Proposed measure sparks discussion on Aurora’s fireworks ban


AURORA | Like pit bulls and strip clubs, fireworks have long been a big no-no in Aurora.

But just a few months after neighboring Centennial loosened that city’s fireworks ban, Aurora City Council is set to consider a similar move.

Councilwoman Francoise Bergan, who is pushing the measure, said the city doesn’t need a ban that covers even minor fireworks like sparklers and snakes.

“When we were kids you got to do all that stuff and it was very exciting, very fun,” she said. “We are getting to the point where we are taking away some fun.”

City Council’s Public Safety Committee is set to discuss scrapping Aurora’s complete ban on fireworks at their Oct. 20 meeting.

But before novice fireworks enthusiasts get their hopes too high, keep in mind the change wouldn’t allow for shooting bottle rockets at your neighbor’s house or Roman candles at your cousin. Fireworks that explode or shoot into the air are illegal under state law, and that isn’t changing anytime soon.

Whether Bergan’s idea will make it out of the committee is unclear. Councilwoman Barb Cleland, who chairs the committee, said she doesn’t support changing Aurora’s fireworks rules.

“We’ve got too many fires in the city of Aurora around Fourth of July,” she said. “I don’t want to take the chance.”

Aurora fire responded to 20 fires over the July 4 weekend that were caused by fireworks, according to department statistics.

Bergan said she understands the safety concerns many have about fireworks, but thinks the current ban is too far-reaching. The city’s law is also confusing, she said.

“Most people do not even understand that sparklers are illegal,” Bergan said.

While Aurora has a total ban on fireworks, legal fireworks stands just outside city limits sell fireworks for several weeks leading up to Independence Day every year.

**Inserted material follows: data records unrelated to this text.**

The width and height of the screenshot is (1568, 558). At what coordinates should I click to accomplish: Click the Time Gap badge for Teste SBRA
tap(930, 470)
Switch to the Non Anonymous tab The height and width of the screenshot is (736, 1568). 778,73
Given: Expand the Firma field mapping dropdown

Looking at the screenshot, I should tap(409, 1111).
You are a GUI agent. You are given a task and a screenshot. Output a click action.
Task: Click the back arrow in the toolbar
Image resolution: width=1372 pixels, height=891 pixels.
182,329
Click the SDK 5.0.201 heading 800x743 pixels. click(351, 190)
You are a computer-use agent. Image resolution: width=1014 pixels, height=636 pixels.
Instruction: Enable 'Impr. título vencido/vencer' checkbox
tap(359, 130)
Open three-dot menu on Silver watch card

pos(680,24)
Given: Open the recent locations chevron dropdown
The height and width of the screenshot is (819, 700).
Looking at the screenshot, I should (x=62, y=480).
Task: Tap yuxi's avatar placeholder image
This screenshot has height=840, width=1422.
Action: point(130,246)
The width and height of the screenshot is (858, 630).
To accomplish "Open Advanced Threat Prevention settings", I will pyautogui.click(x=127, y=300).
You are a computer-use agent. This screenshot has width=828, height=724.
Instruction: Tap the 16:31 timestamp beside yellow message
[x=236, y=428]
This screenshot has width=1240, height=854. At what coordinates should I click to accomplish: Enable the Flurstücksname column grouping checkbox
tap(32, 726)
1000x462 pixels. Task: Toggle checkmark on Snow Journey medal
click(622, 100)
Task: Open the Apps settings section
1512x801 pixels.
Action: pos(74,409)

Purchasing those fireworks — which include only sparklers, fountains, smoke bombs and other items that don’t explode or come off the ground — is perfectly legal. But driving back across the Aurora line with them isn’t because it’s just illegal to light fireworks in Aurora. It’s illegal to possess them, too.

Fireworks are allowed in Centennial and unincorporated areas of the county as long as the sheriff doesn’t have a temporary ban on open burning in place. This year, that meant some fireworks were legal in those spots until just after Fourth of July, when Sheriff Dave Walcher — citing dry conditions and high fire danger — instituted a ban that lasted several weeks.

Bergan said she would like to see rules similar to what Centennial has.

According to the city of Centennial, the new rules there allow residents to light sparklers, fountains and other fireworks that don’t violate state law.

Whether Centennial’s decision to scrap its ban resulted in more fires isn’t clear, but Allison Wittern, a spokeswoman for the city, said that — anecdotally — there didn’t seem to be an increase.

“People were still doing the fireworks when they were not allowed,” she said.

The Cunningham Fire Protection District, which covers much of Centennial, responded to just one fire caused by fireworks this year. But it was in unincorporated Arapahoe County, said Cunningham Deputy Fire Marshal Tyler Everitt.